Zigzagueó más allá de los edificios y se enfrentó a la ovalada puerta metálica del Refugio en sí, clavada en el suelo en un ángulo de cuarenta y cinco grados. Otro ojo verde le estudió allí. ¿Tenía que identificarse de nuevo? Evidentemente sí.

—Soy Beenay 25 —dijo, y se preparó para otra larga espera.

Pero la puerta empezó a girar sobre sus goznes casi de inmediato. Bajó la vista hacía el vestíbulo de suelo de cemento del Refugio.

Raissta 717 le aguardaba allí, apenas a diez metros de distancia.

—¡Beenay! —exclamó, y avanzó corriendo hacia él—. Oh, Beenay, Beenay...

Desde que habían formado pareja contractual, hacía dos años, nunca habían estado separados más allá de dieciocho horas. Ahora llevaban días sin verse. Atrajo su esbelto cuerpo contra el de él y la mantuvo fuertemente abrazada, y pasó mucho tiempo antes de que la soltara.

Entonces se dio cuenta de que estaban todavía de pie en la puerta abierta del Refugio.

—¿No deberíamos entrar y cerrar la puerta tras nosotros? —preguntó—. ¿Y si he sido seguido? No lo creo, pero...

—No importa. No hay nadie más aquí.

—¿Qué?

—Todos se fueron ayer —dijo ella—. Tan pronto como Onos se alzó. Deseaban que yo fuera con ellos, pero les dije que tenía que esperarte, así que me quedé.

Él la miró con la boca abierta, sin comprender.

Ahora vio lo cansada y pálida que estaba, lo delgada y consumida. Su pelo, en su tiempo lustroso, colgaba en descuidados mechones, y su rostro tenía el color de la tiza. Sus ojos estaban hinchados y enrojecidos. Parecía haber envejecido entre cinco y diez años.

—Raissta, ¿cuánto tiempo ha pasado desde el eclipse?

—Éste es el tercer día.

—Tres días. Eso es más o menos lo que había imaginado. —Su voz resonó de una forma extraña. Miró más allá de ella, al vacío Refugio. La desnuda cámara subterránea se extendía hasta casi perderse de vista, iluminada por una hilera de bombillas en el techo. No vio a nadie hasta donde sus ojos podían alcanzar. No había esperado aquello, en absoluto.

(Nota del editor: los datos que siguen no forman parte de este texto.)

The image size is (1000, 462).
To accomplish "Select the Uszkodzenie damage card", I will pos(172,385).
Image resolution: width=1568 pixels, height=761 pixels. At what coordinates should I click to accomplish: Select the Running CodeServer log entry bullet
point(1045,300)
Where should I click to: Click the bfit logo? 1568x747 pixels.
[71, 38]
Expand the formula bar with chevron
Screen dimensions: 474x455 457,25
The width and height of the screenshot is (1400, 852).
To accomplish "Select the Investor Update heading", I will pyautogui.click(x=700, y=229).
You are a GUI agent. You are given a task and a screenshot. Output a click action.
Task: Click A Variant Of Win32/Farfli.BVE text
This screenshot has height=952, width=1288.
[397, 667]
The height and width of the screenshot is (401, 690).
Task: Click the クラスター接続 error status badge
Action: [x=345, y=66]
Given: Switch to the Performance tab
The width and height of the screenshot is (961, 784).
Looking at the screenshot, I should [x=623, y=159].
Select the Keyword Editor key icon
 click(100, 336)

Los planes habían sido que todo el mundo permaneciera oculto ahí abajo hasta que fuera seguro salir—. ¿Adónde han ido? —preguntó.

—A Amgando —respondió Raissta.

—¿El parque nacional de Amgando? ¡Pero eso está a cientos de kilómetros de aquí! ¿Están locos, saliendo de este escondite tan sólo al segundo día para dirigirse a un lugar medio al otro lado del país? ¿Tienes alguna idea de lo que ocurre ahí fuera, Raissta?

El parque de Amgando era una reserva natural, lejos al Sur, un lugar poblado por animales salvajes, donde las plantas nativas de la provincia eran celosamente protegidas. Beenay había estado allí antes, cuando era un muchacho, con su padre. Era casi pura naturaleza salvaje, con unos cuantos senderos para excursiones a pie abiertos en ella.